Typespec-driven object decoding

This function converts a data structure into a new one derived from a type specification. This provides for the effective decoding of (nested) data structures from serialization formats that do not support Elixir's rich set of types (JSON, etc.). Atoms can be decoded from strings, tuples from lists, structs from maps, etc.

data is the data structure to decode, module is the name of the module containing the type specification, and name is the name of the @type definition within the module (defaults to :t).

Examples

As mentioned above, a common use case is to decode a JSON document into an Elixir struct, for example using the Poison parser:

    "test.json"
    |> File.read!()
    |> Poison.Parser.parse!()
    |> Spect.to_spec!(Filmography)

where the Filmography module might contain the following structs:

    defmodule Filmography do

      defmodule Person do
        @type t :: %__MODULE__{
          name: String.t(),
          birth_year: pos_integer()
        }

        defstruct [:name, :birth_year]
      end

      @type acting_credit :: %{
          film: String.t(),
          lead?: boolean()
      }

      @type t :: %__MODULE__{
          subject: Person.t(),
          acting_credits: [acting_credit()]
      }

      defstruct [:subject, acting_credits: []]
    end

The conventional name for a module's primary type is t, so that is the default value for to_spec's third argument.
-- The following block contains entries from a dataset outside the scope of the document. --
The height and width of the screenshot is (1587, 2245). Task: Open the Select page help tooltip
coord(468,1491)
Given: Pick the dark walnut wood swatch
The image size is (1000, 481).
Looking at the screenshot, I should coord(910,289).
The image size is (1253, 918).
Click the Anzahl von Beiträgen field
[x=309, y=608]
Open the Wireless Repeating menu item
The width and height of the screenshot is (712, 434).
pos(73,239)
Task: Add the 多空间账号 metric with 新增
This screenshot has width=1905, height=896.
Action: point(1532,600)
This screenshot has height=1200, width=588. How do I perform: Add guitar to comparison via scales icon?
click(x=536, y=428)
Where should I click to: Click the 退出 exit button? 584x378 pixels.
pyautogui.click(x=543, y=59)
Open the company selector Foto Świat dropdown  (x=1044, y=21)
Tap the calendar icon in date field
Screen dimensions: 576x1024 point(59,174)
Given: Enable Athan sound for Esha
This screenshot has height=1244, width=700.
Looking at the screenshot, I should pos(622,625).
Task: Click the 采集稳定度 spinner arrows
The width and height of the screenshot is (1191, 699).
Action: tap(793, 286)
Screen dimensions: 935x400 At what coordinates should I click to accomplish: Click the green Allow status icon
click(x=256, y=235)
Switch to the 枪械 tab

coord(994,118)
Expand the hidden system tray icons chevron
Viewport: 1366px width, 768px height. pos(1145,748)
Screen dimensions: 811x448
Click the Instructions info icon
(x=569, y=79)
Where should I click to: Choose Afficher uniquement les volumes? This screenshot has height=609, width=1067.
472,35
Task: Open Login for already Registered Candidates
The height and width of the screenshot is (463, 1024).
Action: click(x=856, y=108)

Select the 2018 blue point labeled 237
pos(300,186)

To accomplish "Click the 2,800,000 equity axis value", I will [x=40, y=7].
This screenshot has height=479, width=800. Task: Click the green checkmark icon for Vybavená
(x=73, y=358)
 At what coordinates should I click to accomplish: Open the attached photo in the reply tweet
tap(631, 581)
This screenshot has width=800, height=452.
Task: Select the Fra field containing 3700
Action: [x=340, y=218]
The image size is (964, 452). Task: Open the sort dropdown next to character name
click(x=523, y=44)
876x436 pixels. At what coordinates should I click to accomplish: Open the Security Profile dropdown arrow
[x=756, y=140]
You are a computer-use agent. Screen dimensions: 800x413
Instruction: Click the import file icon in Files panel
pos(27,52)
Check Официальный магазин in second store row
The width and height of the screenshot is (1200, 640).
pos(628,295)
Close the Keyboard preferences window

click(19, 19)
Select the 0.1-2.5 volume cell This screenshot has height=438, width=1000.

However, that name is not mandatory, and modules can expose more than one type, so to_spec will accept any atom as a third argument and attempt to find a type with that name. Continuing with the above example:

  iex> data = %{"film" => "Amadeus", "lead?" => true}
  %{"film" => "Amadeus", "lead?" => true}

  iex> Spect.to_spec(data, Filmography, :acting_credit)
  {:ok, %{film: "Amadeus", lead?: true}}

If any of the nested fields in the typespec is declared as a DateTime.t(), to_spec will convert the value only if it is an ISO 8601 string or already a DateTime struct.

Link to this function

to_spec!(data, module, name \\ :t, args \\ [])

Specs

to_spec!(data :: any(), module :: atom(), name :: atom(), args :: list()) ::
  any()

Decodes an object from a typespec, raising ArgumentError if the type is not found or Spect.ConvertError for a value error during conversion.